Work item: Your answer should consist of every line in the records that holds "computer".

Source material:
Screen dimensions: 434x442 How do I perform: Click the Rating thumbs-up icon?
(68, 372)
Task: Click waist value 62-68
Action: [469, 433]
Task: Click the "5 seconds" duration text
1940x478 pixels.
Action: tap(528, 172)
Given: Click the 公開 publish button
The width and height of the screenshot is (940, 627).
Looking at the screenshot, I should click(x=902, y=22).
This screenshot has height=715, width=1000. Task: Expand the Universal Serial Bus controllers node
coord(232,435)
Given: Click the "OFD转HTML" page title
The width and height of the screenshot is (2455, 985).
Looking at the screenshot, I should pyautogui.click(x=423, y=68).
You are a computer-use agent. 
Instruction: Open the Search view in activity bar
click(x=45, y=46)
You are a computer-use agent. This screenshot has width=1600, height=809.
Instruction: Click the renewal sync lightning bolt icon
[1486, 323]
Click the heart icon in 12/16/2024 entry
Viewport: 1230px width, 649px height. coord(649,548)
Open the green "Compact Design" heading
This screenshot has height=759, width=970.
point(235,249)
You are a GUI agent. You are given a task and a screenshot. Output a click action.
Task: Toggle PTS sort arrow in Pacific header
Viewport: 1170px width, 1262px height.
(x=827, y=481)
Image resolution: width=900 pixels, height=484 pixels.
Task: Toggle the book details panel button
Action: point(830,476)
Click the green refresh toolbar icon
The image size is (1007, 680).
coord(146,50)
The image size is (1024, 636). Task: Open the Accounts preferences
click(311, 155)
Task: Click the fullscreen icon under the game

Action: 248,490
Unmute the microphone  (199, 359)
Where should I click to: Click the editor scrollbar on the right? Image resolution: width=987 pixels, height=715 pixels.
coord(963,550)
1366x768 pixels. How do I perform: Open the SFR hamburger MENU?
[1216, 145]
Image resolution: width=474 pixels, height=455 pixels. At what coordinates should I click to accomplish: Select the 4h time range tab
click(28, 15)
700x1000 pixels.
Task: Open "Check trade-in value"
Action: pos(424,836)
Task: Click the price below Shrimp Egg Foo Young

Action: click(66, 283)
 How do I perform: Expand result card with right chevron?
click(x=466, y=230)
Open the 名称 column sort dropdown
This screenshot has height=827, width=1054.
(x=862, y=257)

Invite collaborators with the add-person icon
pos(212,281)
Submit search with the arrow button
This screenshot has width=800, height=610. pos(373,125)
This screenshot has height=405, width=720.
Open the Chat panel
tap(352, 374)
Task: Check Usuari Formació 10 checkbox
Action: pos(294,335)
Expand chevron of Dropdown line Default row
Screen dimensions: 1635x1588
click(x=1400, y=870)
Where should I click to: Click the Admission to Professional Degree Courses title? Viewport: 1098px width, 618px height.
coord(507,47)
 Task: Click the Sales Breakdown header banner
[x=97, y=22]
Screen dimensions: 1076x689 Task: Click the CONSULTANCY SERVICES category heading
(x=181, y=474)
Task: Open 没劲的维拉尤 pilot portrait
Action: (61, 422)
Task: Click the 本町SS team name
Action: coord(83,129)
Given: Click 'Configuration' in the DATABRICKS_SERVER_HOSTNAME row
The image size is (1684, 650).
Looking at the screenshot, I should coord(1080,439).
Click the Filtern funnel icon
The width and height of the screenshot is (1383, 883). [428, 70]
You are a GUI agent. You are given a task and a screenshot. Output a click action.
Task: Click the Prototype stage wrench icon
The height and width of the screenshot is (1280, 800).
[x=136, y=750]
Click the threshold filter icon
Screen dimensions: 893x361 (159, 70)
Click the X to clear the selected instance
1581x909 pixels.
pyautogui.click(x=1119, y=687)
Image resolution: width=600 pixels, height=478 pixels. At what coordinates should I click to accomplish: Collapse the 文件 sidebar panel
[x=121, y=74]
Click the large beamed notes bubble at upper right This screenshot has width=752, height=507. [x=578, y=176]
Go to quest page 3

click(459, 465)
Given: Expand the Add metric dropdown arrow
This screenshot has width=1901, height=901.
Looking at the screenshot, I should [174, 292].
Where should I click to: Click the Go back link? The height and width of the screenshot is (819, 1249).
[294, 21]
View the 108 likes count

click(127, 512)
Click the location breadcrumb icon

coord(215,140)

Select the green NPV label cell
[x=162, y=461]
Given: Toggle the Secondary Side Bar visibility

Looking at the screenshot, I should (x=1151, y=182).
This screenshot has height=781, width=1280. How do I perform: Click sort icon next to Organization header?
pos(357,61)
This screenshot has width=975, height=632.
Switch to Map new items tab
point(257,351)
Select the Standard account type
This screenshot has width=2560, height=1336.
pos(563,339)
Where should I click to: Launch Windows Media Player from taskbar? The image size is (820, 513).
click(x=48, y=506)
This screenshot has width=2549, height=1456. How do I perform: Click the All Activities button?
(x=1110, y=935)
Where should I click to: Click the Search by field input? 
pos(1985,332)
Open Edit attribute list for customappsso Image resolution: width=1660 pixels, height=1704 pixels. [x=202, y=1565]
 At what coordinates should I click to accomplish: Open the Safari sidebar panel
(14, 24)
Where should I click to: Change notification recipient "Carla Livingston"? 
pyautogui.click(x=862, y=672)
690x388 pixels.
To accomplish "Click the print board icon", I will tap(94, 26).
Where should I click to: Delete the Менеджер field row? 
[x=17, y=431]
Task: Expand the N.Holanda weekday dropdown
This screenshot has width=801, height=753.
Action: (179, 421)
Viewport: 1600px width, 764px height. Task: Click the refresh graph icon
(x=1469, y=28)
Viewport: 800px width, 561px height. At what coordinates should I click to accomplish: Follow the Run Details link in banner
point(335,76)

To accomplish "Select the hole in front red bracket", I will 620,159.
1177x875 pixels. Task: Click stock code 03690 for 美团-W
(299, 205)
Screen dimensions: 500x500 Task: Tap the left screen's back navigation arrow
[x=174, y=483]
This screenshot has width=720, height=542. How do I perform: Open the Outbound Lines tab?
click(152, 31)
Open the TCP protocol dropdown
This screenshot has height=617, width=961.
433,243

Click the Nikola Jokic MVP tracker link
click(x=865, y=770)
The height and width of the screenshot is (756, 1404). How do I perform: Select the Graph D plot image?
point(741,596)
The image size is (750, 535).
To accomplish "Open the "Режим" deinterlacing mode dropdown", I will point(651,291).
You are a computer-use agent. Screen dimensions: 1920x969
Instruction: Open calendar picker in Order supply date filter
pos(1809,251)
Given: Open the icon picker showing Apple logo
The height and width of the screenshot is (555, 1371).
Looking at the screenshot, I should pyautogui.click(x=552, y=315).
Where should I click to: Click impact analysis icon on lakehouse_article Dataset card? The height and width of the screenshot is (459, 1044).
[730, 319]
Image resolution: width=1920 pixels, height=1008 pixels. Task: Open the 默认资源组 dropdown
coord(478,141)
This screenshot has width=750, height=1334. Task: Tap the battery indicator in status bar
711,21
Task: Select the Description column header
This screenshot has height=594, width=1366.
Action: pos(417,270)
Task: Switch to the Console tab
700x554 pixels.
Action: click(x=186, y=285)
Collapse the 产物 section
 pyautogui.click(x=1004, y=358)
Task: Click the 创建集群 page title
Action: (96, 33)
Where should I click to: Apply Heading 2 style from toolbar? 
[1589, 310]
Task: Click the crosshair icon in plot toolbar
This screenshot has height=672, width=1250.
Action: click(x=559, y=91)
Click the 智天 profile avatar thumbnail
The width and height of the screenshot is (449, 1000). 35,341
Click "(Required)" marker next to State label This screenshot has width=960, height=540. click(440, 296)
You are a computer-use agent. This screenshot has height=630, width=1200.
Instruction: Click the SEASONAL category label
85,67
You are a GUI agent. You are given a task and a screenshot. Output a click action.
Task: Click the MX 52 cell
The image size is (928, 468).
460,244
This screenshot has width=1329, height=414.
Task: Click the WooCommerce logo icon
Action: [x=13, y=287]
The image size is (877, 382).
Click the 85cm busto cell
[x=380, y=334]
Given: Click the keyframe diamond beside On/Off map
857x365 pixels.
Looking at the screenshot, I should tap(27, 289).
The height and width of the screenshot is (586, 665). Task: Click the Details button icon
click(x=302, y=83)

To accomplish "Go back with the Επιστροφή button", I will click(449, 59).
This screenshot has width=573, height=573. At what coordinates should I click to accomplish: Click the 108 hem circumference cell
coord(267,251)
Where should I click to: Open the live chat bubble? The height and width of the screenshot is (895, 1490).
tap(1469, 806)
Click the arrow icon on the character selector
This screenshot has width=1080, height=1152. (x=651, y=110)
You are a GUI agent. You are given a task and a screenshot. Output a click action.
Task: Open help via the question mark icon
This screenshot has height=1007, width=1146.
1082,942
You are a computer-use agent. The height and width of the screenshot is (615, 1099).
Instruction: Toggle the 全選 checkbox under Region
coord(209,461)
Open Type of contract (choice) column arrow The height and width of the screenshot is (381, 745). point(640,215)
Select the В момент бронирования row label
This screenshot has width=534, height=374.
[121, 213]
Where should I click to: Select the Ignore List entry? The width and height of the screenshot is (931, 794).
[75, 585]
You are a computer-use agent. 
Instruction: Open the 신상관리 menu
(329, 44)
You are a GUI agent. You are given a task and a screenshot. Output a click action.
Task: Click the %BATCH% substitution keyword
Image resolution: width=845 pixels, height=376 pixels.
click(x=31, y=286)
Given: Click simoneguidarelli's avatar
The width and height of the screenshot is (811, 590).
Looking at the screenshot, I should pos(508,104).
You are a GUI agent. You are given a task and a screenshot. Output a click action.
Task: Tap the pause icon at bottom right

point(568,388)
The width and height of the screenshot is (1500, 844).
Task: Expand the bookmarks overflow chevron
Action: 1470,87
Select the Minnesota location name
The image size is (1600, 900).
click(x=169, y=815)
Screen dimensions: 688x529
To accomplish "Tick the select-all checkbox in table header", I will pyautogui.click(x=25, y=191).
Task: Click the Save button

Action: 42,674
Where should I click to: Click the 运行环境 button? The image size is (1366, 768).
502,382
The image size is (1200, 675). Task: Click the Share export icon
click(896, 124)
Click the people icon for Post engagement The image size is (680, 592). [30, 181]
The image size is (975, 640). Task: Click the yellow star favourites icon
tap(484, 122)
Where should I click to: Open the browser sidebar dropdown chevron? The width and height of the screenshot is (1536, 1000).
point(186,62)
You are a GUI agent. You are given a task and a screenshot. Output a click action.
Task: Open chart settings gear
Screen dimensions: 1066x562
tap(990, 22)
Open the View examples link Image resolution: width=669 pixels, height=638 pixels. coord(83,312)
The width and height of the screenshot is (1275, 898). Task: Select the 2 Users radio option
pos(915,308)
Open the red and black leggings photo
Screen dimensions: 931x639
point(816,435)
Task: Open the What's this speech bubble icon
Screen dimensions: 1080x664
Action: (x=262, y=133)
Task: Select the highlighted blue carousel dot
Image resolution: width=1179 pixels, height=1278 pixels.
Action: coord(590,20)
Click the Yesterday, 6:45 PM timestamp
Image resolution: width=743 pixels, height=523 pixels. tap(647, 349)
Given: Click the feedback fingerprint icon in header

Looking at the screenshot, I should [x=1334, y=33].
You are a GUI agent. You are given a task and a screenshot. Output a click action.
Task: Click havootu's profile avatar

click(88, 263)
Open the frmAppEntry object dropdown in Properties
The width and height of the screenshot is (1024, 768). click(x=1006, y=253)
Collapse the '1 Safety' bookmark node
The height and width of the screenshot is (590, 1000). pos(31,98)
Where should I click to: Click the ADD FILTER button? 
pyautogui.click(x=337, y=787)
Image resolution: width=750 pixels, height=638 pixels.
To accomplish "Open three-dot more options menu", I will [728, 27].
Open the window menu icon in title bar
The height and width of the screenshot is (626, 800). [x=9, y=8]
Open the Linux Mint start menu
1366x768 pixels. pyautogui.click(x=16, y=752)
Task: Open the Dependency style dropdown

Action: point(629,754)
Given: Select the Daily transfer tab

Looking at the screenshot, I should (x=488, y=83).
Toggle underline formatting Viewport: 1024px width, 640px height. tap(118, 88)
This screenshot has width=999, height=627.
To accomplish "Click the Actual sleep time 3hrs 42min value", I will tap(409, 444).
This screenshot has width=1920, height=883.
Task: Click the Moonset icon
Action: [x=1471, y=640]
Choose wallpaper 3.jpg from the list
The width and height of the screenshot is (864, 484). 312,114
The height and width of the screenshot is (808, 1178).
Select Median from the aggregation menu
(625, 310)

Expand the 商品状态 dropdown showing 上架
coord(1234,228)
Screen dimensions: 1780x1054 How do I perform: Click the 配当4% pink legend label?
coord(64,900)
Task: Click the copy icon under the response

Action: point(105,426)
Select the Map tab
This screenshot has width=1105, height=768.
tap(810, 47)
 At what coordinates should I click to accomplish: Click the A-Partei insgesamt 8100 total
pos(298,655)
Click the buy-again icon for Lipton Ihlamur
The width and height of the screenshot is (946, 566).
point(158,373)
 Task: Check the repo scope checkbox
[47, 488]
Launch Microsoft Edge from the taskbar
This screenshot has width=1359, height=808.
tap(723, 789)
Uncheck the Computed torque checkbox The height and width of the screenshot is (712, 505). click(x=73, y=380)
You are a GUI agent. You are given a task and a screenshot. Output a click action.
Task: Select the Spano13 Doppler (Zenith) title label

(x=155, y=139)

Problem solution:
You are a computer-use agent. 
You are a computer-use agent. This screenshot has width=1600, height=809.
You are a computer-use agent. Screen dimensions: 1920x969
You are a computer-use agent. This screenshot has height=630, width=1200.
You are a computer-use agent. The height and width of the screenshot is (615, 1099).
You are a computer-use agent. 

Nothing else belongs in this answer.